Et êtes-vous optimiste quant à l’avenir ? Pensez-vous que tous les consommateurs cocheront positivement pour que leurs données soient utilisées à des fins de ciblage publicitaire ? En d’autres mots, le RGPD ne tuera-t-il pas votre activité ?
L’utilisateur final souhaite une publicité pertinente, un message qui lui propose un produit ou service qui l’intéresse et qui soit respectueux des législations en vigueur. Il y a en effet une explosion du volume des données disponibles aujourd’hui. L’essor des objets connectés fait que cette donnée grossit mécaniquement d’année en année. Il faut s’assurer que l’utilisateur puisse contrôler l’usage que l’on en fait.
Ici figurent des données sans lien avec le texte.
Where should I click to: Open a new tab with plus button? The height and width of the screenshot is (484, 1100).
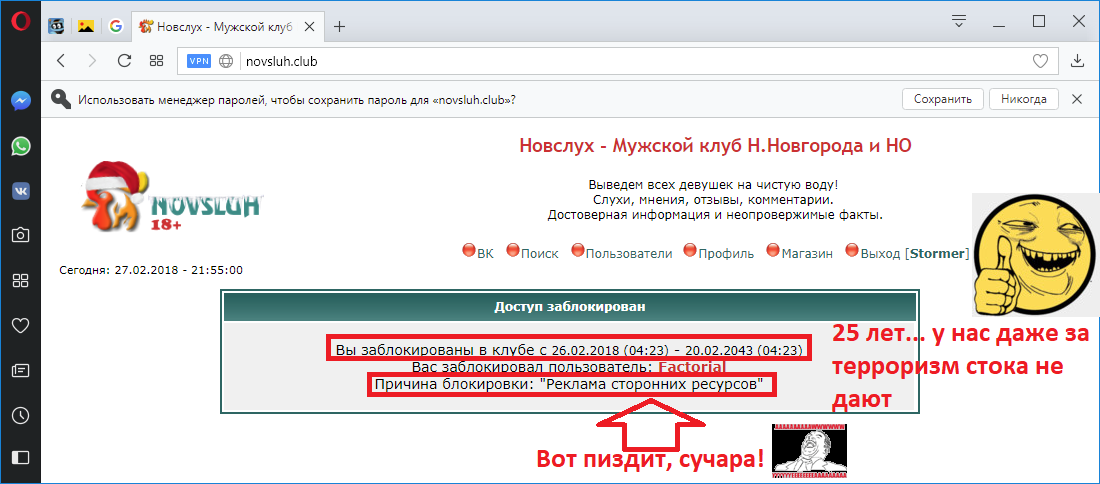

D’autre part, les spécialistes de la publicité en ligne doivent s’assurer que le format, la fréquence d’exposition et la pertinence du message soient les plus précis possibles pour que cette publicité réponde aux besoins du moment des utilisateurs. C’est ce que nous essayons de faire. Dans la mesure où nous respectons la protection des données privées, que nous proposons une publicité pertinente à des utilisateurs et que nous leur permettons de comprendre la traçabilité de l’utilisation de leurs données, nous pouvons avoir un écosystème de la publicité en ligne qui soit plus sain, moins agressif et plus en adéquation avec ce que les utilisateurs souhaitent au final.
L’affichage du message se passe où ?
Nous achetons en programmatique à travers tous les canaux et devices. L’utilisateur moderne qui réserve ses vacances tend à rechercher sur mobile et tablette mais à réserver sur PC. La clé du succès ce n’est pas de les cibler en silos, mais au moment où ils sont mûrs pour recevoir le message, que la publicité soit native, vidéo, display ou sur Facebook. Nous avons un reach théorique qui est de l’ordre de 90% du web, puisque nous achetons en programmatique partout. Notre technologie se branche à DBM [Google], qui fournit le plus gros inventaire du monde. Nous travaillons directement avec Facebook. Nous explorons l’opportunité de travailler aussi avec d’autres DSP.
Propos recueillis par Luciana Uchôa-Lefebvre
(Images: Shutterstock et Sojern pour la photo de M. Betton.)